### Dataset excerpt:

────────────────────

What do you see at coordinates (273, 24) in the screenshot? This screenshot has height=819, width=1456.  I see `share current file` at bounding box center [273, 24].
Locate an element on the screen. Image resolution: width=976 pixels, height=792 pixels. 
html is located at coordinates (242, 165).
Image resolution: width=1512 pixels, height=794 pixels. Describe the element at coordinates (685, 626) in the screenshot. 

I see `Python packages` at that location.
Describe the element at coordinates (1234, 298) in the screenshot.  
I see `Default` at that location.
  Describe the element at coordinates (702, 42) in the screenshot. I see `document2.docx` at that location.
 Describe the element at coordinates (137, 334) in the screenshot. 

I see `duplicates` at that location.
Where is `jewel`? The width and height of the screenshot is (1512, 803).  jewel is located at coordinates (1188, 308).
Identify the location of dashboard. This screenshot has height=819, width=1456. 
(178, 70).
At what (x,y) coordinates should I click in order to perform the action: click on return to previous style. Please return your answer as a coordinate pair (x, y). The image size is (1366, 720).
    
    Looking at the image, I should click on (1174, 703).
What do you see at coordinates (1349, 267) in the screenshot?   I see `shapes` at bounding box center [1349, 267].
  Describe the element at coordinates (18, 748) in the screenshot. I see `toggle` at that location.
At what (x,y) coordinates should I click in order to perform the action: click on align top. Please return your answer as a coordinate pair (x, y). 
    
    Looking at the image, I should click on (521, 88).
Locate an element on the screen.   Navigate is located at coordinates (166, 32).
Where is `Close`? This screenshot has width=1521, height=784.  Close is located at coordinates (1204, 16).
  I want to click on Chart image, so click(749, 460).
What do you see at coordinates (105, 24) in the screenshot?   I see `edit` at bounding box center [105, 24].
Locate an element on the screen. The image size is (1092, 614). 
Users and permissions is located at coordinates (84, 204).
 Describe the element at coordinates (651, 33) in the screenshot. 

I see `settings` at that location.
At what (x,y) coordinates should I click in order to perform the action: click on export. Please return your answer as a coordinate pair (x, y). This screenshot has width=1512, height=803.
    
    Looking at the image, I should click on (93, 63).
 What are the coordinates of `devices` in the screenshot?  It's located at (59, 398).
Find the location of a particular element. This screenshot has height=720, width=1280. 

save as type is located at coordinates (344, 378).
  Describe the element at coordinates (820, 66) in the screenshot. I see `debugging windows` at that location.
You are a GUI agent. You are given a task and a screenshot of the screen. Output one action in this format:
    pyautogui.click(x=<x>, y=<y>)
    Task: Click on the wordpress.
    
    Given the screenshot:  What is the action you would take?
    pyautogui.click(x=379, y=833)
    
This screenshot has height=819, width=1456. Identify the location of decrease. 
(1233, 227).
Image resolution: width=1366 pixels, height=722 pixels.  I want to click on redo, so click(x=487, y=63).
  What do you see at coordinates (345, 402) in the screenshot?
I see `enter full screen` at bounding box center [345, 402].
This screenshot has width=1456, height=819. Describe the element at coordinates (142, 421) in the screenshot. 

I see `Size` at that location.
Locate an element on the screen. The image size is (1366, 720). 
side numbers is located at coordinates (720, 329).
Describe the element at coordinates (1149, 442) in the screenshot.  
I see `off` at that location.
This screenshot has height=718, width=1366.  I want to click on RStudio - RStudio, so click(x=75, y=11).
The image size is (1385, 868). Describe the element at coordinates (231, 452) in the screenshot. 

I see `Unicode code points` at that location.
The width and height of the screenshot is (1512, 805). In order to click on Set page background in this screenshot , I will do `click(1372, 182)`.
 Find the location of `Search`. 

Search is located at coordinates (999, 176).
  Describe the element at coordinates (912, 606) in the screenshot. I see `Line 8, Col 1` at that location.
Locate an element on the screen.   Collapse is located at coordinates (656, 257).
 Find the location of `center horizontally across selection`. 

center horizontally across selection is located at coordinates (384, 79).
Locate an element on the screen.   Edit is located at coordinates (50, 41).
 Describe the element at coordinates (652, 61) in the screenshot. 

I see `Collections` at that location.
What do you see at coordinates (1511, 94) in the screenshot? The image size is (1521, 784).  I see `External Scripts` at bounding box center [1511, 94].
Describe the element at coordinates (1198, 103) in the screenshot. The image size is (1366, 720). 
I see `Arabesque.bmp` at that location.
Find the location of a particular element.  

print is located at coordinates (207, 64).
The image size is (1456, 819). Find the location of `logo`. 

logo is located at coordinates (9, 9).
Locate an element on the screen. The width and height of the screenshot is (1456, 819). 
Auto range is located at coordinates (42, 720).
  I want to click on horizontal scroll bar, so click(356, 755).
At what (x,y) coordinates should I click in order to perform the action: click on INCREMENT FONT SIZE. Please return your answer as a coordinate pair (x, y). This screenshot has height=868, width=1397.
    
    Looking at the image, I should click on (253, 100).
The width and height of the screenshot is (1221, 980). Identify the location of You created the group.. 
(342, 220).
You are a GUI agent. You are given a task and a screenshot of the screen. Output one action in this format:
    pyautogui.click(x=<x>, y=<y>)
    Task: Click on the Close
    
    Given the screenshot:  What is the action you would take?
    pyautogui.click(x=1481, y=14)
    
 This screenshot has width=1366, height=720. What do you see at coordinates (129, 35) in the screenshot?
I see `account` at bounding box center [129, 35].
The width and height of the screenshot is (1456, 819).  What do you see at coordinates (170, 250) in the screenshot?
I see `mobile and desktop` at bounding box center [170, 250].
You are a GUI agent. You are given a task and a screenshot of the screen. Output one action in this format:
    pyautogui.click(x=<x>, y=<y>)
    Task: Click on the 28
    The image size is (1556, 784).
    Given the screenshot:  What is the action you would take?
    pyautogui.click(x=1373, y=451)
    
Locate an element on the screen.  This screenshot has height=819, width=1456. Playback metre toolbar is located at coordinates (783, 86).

────────────────────

### WHAT THIS TASK INVOLVES:
Rewrite every item with "Locate an element on the screen" swapped for "Find an element on the screen" and nothing else changed.

### THE OUTPUT:
What do you see at coordinates (273, 24) in the screenshot? This screenshot has height=819, width=1456.  I see `share current file` at bounding box center [273, 24].
Find an element on the screen. Image resolution: width=976 pixels, height=792 pixels. 
html is located at coordinates (242, 165).
Image resolution: width=1512 pixels, height=794 pixels. Describe the element at coordinates (685, 626) in the screenshot. 

I see `Python packages` at that location.
Describe the element at coordinates (1234, 298) in the screenshot.  
I see `Default` at that location.
  Describe the element at coordinates (702, 42) in the screenshot. I see `document2.docx` at that location.
 Describe the element at coordinates (137, 334) in the screenshot. 

I see `duplicates` at that location.
Where is `jewel`? The width and height of the screenshot is (1512, 803).  jewel is located at coordinates (1188, 308).
Identify the location of dashboard. This screenshot has height=819, width=1456. 
(178, 70).
At what (x,y) coordinates should I click in order to perform the action: click on return to previous style. Please return your answer as a coordinate pair (x, y). The image size is (1366, 720).
    
    Looking at the image, I should click on (1174, 703).
What do you see at coordinates (1349, 267) in the screenshot?   I see `shapes` at bounding box center [1349, 267].
  Describe the element at coordinates (18, 748) in the screenshot. I see `toggle` at that location.
At what (x,y) coordinates should I click in order to perform the action: click on align top. Please return your answer as a coordinate pair (x, y). 
    
    Looking at the image, I should click on (521, 88).
Find an element on the screen.   Navigate is located at coordinates (166, 32).
Where is `Close`? This screenshot has width=1521, height=784.  Close is located at coordinates (1204, 16).
  I want to click on Chart image, so click(749, 460).
What do you see at coordinates (105, 24) in the screenshot?   I see `edit` at bounding box center [105, 24].
Find an element on the screen. The image size is (1092, 614). 
Users and permissions is located at coordinates (84, 204).
 Describe the element at coordinates (651, 33) in the screenshot. 

I see `settings` at that location.
At what (x,y) coordinates should I click in order to perform the action: click on export. Please return your answer as a coordinate pair (x, y). This screenshot has width=1512, height=803.
    
    Looking at the image, I should click on (93, 63).
 What are the coordinates of `devices` in the screenshot?  It's located at (59, 398).
Find the location of a particular element. This screenshot has height=720, width=1280. 

save as type is located at coordinates (344, 378).
  Describe the element at coordinates (820, 66) in the screenshot. I see `debugging windows` at that location.
You are a GUI agent. You are given a task and a screenshot of the screen. Output one action in this format:
    pyautogui.click(x=<x>, y=<y>)
    Task: Click on the wordpress.
    
    Given the screenshot:  What is the action you would take?
    pyautogui.click(x=379, y=833)
    
This screenshot has height=819, width=1456. Identify the location of decrease. 
(1233, 227).
Image resolution: width=1366 pixels, height=722 pixels.  I want to click on redo, so click(x=487, y=63).
  What do you see at coordinates (345, 402) in the screenshot?
I see `enter full screen` at bounding box center [345, 402].
This screenshot has width=1456, height=819. Describe the element at coordinates (142, 421) in the screenshot. 

I see `Size` at that location.
Find an element on the screen. The image size is (1366, 720). 
side numbers is located at coordinates (720, 329).
Describe the element at coordinates (1149, 442) in the screenshot.  
I see `off` at that location.
This screenshot has height=718, width=1366.  I want to click on RStudio - RStudio, so click(x=75, y=11).
The image size is (1385, 868). Describe the element at coordinates (231, 452) in the screenshot. 

I see `Unicode code points` at that location.
The width and height of the screenshot is (1512, 805). In order to click on Set page background in this screenshot , I will do `click(1372, 182)`.
 Find the location of `Search`. 

Search is located at coordinates (999, 176).
  Describe the element at coordinates (912, 606) in the screenshot. I see `Line 8, Col 1` at that location.
Find an element on the screen.   Collapse is located at coordinates (656, 257).
 Find the location of `center horizontally across selection`. 

center horizontally across selection is located at coordinates (384, 79).
Find an element on the screen.   Edit is located at coordinates (50, 41).
 Describe the element at coordinates (652, 61) in the screenshot. 

I see `Collections` at that location.
What do you see at coordinates (1511, 94) in the screenshot? The image size is (1521, 784).  I see `External Scripts` at bounding box center [1511, 94].
Describe the element at coordinates (1198, 103) in the screenshot. The image size is (1366, 720). 
I see `Arabesque.bmp` at that location.
Find the location of a particular element.  

print is located at coordinates (207, 64).
The image size is (1456, 819). Find the location of `logo`. 

logo is located at coordinates (9, 9).
Find an element on the screen. The width and height of the screenshot is (1456, 819). 
Auto range is located at coordinates (42, 720).
  I want to click on horizontal scroll bar, so click(356, 755).
At what (x,y) coordinates should I click in order to perform the action: click on INCREMENT FONT SIZE. Please return your answer as a coordinate pair (x, y). This screenshot has height=868, width=1397.
    
    Looking at the image, I should click on (253, 100).
The width and height of the screenshot is (1221, 980). Identify the location of You created the group.. 
(342, 220).
You are a GUI agent. You are given a task and a screenshot of the screen. Output one action in this format:
    pyautogui.click(x=<x>, y=<y>)
    Task: Click on the Close
    
    Given the screenshot:  What is the action you would take?
    pyautogui.click(x=1481, y=14)
    
 This screenshot has width=1366, height=720. What do you see at coordinates (129, 35) in the screenshot?
I see `account` at bounding box center [129, 35].
The width and height of the screenshot is (1456, 819).  What do you see at coordinates (170, 250) in the screenshot?
I see `mobile and desktop` at bounding box center [170, 250].
You are a GUI agent. You are given a task and a screenshot of the screen. Output one action in this format:
    pyautogui.click(x=<x>, y=<y>)
    Task: Click on the 28
    The image size is (1556, 784).
    Given the screenshot:  What is the action you would take?
    pyautogui.click(x=1373, y=451)
    
Find an element on the screen.  This screenshot has height=819, width=1456. Playback metre toolbar is located at coordinates (783, 86).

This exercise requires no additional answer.